【なぜ?】米で売れない米国車セダン 売れる日本車セダン 「レンタカー」が明暗分ける
公開 : 2021.06.28 05:45 更新 : 2021.10.13 12:03
米国における米メーカーのセダン撤退が相次いでいます。一方で売れる日本車セダン。違いはどこにあるのか解説します。
米メーカーから消えるセダン
「儲からないからアメリカではセダンはもうやめる」
アメリカの大手自動車メーカーであるフォードがそう表明したのは2018年4月のことだ。あれから3年が経ち、どうなっているか。
公式ウェブサイトで車種ラインナップを見ると一目瞭然だが、それは有言実行に移されていた。
驚くことに、フォードがアメリカ市場において現在展開するセダンは「フュージョン」たった1台のみ。
「トーラス」も「フォーカス・セダン」もない。そしてそのフュージョンすら2021年モデルへ更新されていない。
つまりこのままドロップし、北米のフォードからセダンが消滅する可能性が高い。いくら北米でセダン離れが進んでいるとはいっても、こんな状況になってしまうとは。
実は、その流れはフォードだけに限らない。
GMのメインブランドといえるシボレーもたった1車種「マリブ」を残すだけ。GMの上級ブランドである「ビュイック」やフォードのプレミアムブランドである「リンカーン」に関してはセダンが消滅してしまった。
クライスラー系はクライスラーに「300」、ダッジに「チャージャー」があるものの、どちらも10年以上前のモデルを引っ張っている。
新しいセダンといえば、GMのプレミアムブランドであるキャデラックが「CT4」や「CT5」を導入しているくらいだ。
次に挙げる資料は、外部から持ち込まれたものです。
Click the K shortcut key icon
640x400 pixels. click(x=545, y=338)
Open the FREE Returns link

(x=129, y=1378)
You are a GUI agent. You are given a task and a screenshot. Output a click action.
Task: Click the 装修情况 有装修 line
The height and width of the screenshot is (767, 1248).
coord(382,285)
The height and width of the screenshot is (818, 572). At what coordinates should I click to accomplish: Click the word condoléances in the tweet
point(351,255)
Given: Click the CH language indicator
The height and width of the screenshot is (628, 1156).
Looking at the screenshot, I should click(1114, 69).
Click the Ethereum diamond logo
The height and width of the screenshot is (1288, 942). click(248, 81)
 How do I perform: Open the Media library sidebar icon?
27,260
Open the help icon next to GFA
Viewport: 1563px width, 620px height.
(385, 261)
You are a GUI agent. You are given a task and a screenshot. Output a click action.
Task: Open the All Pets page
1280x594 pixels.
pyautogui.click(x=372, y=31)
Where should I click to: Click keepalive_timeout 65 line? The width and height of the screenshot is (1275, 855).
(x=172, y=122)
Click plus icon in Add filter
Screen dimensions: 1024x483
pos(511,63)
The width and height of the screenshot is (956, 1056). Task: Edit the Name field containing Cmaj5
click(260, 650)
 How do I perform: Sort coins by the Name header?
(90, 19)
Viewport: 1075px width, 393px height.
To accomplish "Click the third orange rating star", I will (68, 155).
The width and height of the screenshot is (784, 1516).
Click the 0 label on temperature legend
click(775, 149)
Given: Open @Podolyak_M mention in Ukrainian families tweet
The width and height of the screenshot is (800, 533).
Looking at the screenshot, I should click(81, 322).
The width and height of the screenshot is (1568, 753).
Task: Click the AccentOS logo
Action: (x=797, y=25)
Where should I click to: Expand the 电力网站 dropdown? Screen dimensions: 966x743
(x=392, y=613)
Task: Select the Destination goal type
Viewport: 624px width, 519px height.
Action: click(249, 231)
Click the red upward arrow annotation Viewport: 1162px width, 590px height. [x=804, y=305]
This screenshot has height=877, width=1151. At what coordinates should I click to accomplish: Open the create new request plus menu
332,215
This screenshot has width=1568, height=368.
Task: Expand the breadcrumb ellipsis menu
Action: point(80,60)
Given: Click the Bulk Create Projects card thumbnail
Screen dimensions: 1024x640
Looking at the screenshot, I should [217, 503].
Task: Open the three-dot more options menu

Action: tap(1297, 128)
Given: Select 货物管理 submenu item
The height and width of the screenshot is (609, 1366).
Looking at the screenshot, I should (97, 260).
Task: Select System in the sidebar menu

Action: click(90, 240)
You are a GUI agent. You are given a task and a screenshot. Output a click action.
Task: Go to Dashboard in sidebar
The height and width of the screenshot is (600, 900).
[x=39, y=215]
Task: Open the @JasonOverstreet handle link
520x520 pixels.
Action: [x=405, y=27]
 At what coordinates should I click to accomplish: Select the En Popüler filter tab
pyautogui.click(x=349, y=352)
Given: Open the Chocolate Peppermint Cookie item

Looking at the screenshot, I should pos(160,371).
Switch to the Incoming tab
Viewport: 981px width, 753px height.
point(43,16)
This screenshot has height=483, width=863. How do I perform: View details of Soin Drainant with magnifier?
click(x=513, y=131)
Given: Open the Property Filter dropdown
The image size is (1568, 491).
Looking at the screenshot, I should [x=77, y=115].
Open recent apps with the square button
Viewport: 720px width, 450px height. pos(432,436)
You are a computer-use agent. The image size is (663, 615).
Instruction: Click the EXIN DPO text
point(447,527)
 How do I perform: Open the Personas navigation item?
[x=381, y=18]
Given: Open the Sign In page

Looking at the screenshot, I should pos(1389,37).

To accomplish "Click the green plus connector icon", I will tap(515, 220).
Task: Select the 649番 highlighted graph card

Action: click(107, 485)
アメリカのメーカーからセダンが消えている。それは間違いない。
「レンタカー地獄」にはまった米セダン
なぜ、アメリカンブランドのセダンが壊滅状態となったのか。
ひとことでいえば、フォードが説明するようにセダンが儲からないジャンルとなったからだろう。
たしかに北米は、世界で最もといえる水準でセダン離れが顕著だ。しかしながら、「儲からない」は単に「売れていない」という単純な話だけではない。
プレミアムブランドを除く、アメリカンブランドの多くのセダンに共通する特徴といえばレンタカーとして導入されるケースが多いことである。
レンタカーは大量に納入されるので販売台数を稼げる一方で、まとめて納入することで値引きがおこなわれ、メーカーの利益を削ることになる。
それだけではない、レンタカーで使われた個体は「走行距離は多めだけど年式は古くない車両」として中古車市場に入り、それが「新車を買うよりも割安でお買い得」としてセダンを新車で買う人を減らしてしまう。
また、その結果として中古車相場、すなわち下取り価格を下げてしまうので新車は値引きを拡大しないと売れなくなり、それもまたメーカーの利益を下げてしまうのだ。レンタカーへの採用は悪循環の入り口なのである。